AUFGABEN
• 1. Nenne alle Angaben, die im Auszug über die Laufanfänge in Ziffern geschrieben sind, in der Reihenfolge ihres Auftretens.
• 2. Entnimm dem Auszug über die Laufanfänge wortgetreu die Passage zwischen „Ich bin bis“ und „Jahre später (1997).“, beide einschließlich.

AUSGEWÄHLTER AUSZUG
Ich bin bis zu diesem Zeitpunkt nie gegen meinen Vater angetreten, aber an ein Aufhören konnte und wollte ich jetzt selbst nicht mehr denken. Das Gefühl war einfach zu gut. Es folgten viele Siege in der Jugend und die Vorschusslorbeeren in der Szene waren immens. Im Dezember des gleichen Jahres – und nicht einmal ein Jahr des Trainings – konnte ich noch in der B-Jugend die 10 Kilometer in 36:14 Minuten laufen, die 15 Kilometer in 54:50 Minuten. Die Steigung war dann doch einfach zu rasant. Statt zumindest auf süddeutscher Ebene die kommenden zwei Jahre vorne mitlaufen zu können, waren die kommenden Jahre immer wieder mit langen Verletzungspausen versetzt. Es folgte noch ein Baden-Württembergischer Meistertitel bei den Junioren ein paar Jahre später (1997).

Gesammelte Daten:

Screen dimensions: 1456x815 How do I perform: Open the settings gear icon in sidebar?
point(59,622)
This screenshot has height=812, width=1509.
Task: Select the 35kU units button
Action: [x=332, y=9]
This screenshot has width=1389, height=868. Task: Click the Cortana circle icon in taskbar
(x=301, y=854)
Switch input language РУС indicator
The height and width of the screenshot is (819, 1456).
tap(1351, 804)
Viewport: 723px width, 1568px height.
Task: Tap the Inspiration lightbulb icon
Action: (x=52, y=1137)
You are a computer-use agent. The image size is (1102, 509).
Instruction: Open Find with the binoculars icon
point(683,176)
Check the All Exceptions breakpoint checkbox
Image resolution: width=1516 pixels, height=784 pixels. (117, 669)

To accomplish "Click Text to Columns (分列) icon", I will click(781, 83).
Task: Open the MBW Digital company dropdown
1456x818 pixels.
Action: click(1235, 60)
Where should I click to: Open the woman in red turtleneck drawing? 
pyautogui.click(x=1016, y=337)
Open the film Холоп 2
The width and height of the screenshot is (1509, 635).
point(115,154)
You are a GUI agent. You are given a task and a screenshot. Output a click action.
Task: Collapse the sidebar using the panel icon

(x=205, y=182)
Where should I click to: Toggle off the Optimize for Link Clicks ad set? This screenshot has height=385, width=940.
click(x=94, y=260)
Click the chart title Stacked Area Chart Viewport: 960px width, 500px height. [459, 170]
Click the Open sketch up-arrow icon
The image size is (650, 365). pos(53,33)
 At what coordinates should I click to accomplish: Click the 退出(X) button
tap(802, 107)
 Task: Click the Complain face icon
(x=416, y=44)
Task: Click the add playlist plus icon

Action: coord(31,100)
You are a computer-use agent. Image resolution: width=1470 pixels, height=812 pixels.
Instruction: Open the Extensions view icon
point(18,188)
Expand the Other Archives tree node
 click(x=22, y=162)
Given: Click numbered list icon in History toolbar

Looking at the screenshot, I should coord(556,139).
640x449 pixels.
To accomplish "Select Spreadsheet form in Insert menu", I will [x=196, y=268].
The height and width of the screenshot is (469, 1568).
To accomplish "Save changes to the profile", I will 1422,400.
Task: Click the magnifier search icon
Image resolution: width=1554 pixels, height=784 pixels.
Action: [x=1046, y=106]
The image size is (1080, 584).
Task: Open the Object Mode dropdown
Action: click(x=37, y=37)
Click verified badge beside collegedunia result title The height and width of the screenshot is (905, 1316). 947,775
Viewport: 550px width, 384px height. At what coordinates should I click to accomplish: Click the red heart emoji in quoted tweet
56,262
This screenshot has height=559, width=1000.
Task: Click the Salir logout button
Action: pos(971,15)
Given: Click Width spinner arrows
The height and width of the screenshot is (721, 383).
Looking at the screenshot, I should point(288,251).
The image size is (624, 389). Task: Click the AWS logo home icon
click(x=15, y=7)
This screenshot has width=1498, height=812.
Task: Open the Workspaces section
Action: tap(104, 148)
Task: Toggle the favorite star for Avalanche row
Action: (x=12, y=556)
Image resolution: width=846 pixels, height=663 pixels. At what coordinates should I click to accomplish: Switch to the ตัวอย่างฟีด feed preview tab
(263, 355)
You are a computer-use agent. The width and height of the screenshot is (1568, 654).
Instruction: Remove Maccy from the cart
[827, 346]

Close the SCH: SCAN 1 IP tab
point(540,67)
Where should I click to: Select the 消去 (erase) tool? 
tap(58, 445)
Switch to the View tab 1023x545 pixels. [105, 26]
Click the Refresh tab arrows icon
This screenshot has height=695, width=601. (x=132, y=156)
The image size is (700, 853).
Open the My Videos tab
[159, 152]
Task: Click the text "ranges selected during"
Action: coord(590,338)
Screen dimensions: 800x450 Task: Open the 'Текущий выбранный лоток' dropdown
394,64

LÖSUNGEN
• 1. 10, 36:14, 15, 54:50, 1997

• 2.
Ich bin bis zu diesem Zeitpunkt nie gegen meinen Vater angetreten, aber an ein Aufhören konnte und wollte ich jetzt selbst nicht mehr denken. Das Gefühl war einfach zu gut. Es folgten viele Siege in der Jugend und die Vorschusslorbeeren in der Szene waren immens. Im Dezember des gleichen Jahres – und nicht einmal ein Jahr des Trainings – konnte ich noch in der B-Jugend die 10 Kilometer in 36:14 Minuten laufen, die 15 Kilometer in 54:50 Minuten. Die Steigung war dann doch einfach zu rasant. Statt zumindest auf süddeutscher Ebene die kommenden zwei Jahre vorne mitlaufen zu können, waren die kommenden Jahre immer wieder mit langen Verletzungspausen versetzt. Es folgte noch ein Baden-Württembergischer Meistertitel bei den Junioren ein paar Jahre später (1997).